The first and main issue in your code is:
void TestFunction() { /* ... */ }
void FunctionStub() { return; }
You assume that the compiler will put FunctionStub after TestFunction without any padding. I compiled your example and FunctionStub in my case was above TestFunction which resulted in a negative dwFunctionSize.
dwFunctionSize = (fnB - fnA);
TestFunction located at # 0xa11d90
FunctionStub located at # 0xa11b50
dwFunctionSize = -0x240
Also in XorBlock
addr[i] ^= 0xff;
Is doing nothing.
I assume you want to write in XorBlock to the memory location to XOR the entire TestFunction.

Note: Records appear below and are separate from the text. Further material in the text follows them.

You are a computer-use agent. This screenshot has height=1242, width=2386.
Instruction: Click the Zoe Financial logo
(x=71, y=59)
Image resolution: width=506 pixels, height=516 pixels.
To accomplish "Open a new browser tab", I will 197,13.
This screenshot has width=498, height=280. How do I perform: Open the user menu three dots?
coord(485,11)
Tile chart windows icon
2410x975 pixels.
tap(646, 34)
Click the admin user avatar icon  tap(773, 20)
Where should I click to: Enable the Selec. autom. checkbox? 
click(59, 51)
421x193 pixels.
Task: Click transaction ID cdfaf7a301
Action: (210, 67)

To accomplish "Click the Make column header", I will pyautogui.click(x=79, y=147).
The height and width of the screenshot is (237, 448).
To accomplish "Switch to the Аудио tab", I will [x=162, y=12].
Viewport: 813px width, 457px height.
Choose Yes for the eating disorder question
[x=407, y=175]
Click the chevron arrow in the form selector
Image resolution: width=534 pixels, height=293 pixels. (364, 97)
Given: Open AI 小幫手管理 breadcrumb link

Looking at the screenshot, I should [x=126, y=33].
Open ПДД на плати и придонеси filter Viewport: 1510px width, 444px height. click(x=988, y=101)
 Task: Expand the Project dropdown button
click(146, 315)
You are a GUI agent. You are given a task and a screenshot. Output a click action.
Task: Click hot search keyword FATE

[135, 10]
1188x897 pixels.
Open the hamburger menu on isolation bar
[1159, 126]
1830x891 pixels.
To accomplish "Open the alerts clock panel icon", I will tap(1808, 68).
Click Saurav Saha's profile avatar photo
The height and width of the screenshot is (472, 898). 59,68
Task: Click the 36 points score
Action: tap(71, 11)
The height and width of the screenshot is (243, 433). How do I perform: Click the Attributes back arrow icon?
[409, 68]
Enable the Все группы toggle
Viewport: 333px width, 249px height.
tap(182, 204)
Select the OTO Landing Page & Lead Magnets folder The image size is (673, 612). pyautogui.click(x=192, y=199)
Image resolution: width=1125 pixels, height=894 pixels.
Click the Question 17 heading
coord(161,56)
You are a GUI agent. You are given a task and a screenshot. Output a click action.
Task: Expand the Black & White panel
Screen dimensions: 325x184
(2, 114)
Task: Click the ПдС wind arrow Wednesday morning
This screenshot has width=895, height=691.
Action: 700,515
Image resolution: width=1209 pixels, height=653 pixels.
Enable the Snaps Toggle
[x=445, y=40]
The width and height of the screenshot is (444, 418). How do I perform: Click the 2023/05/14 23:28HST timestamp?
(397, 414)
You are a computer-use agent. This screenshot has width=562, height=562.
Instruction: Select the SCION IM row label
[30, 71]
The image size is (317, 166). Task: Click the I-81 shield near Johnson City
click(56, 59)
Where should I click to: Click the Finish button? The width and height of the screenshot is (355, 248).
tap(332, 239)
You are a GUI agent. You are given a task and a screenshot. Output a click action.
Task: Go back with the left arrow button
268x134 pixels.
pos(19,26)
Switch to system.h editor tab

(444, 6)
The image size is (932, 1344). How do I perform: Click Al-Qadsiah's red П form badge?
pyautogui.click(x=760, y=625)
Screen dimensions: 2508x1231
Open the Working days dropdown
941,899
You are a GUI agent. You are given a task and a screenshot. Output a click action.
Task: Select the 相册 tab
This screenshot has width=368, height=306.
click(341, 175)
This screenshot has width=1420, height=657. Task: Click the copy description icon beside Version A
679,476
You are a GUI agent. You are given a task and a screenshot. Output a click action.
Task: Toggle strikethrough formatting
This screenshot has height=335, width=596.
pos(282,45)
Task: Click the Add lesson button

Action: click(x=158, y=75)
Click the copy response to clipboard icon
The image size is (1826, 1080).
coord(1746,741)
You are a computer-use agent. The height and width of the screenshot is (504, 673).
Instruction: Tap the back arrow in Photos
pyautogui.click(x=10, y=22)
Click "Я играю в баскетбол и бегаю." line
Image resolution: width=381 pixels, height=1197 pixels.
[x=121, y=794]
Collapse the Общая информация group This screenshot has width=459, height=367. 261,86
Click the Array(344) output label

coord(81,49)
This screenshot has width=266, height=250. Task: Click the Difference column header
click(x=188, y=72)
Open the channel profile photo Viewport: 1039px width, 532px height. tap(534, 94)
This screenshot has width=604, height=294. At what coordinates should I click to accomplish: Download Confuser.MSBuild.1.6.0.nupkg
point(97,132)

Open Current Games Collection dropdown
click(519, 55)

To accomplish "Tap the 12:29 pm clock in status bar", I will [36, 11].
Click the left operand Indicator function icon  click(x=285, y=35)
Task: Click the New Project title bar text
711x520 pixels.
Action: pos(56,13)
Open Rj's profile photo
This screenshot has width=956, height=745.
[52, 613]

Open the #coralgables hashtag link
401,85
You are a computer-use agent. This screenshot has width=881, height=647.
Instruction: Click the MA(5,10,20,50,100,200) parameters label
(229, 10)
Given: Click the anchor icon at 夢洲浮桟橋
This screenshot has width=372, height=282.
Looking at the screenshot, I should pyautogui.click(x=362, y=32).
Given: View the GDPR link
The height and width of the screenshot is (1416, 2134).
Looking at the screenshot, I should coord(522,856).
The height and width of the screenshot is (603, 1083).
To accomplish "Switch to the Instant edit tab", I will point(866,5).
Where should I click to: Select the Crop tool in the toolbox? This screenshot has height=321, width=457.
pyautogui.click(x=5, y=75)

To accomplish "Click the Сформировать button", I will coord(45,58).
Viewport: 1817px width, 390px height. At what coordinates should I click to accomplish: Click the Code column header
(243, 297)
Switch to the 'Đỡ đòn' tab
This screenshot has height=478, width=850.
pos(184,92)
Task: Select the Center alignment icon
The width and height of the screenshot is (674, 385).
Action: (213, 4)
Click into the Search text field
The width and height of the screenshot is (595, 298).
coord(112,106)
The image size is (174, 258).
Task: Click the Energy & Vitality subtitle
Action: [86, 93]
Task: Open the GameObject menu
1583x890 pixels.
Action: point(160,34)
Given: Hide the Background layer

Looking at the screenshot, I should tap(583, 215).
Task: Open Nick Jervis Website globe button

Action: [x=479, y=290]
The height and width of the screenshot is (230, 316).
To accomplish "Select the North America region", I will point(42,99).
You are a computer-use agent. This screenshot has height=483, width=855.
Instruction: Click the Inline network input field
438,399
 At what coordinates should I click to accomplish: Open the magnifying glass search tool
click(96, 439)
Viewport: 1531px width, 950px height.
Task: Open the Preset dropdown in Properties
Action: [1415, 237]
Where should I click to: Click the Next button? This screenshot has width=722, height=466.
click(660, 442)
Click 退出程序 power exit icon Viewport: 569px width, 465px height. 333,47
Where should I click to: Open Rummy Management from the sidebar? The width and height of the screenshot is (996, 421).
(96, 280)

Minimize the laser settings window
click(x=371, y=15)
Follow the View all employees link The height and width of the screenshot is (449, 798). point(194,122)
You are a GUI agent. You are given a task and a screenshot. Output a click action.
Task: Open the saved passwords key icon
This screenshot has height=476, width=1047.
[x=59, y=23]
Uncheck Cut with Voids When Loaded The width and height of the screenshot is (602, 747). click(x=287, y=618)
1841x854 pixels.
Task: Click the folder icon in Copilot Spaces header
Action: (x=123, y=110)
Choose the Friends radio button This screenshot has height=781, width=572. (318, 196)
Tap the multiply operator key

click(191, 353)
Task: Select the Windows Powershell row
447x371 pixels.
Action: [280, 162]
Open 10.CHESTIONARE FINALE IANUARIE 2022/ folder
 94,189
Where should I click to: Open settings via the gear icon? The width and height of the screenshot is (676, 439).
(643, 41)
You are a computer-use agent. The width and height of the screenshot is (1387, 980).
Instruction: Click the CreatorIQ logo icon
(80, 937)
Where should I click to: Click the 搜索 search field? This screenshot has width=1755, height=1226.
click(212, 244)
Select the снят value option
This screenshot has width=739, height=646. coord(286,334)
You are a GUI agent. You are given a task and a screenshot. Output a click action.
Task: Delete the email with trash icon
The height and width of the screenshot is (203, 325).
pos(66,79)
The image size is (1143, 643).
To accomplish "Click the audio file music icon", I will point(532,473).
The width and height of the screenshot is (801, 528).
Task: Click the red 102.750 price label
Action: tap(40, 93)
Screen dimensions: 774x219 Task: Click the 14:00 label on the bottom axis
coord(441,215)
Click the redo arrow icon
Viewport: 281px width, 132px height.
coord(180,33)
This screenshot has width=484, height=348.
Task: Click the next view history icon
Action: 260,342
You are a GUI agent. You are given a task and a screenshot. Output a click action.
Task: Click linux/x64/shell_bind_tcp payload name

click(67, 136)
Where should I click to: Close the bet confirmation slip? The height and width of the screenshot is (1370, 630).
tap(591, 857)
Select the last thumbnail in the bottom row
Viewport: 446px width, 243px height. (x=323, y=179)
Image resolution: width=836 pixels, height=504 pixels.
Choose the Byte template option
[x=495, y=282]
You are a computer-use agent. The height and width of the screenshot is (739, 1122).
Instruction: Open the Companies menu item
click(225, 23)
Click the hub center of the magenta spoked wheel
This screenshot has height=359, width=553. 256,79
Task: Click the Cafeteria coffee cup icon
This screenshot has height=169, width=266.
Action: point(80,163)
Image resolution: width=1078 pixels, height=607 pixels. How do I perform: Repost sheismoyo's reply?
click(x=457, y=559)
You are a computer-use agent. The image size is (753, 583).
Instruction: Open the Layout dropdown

You could do something like this:
void XorBlock(DWORD dwStartAddress, DWORD dwSize)
{
DWORD dwEndAddress = dwStartAddress + dwSize;
for(DWORD i = dwStartAddress; i < dwEndAddress; i++) {
// ...
}
}
I can't see any Qt-specific in your example. Even if it's Qt function call it's just a call. So I guess you have undefined behaviour in both examples but only second one crashes.
I can't see any reason for compiler and linker to keep function order. For example GCC let you specify the code section for each function. So you can reorder it in executable without reordering in cpp.
I think you need some compiler specific things to make it work.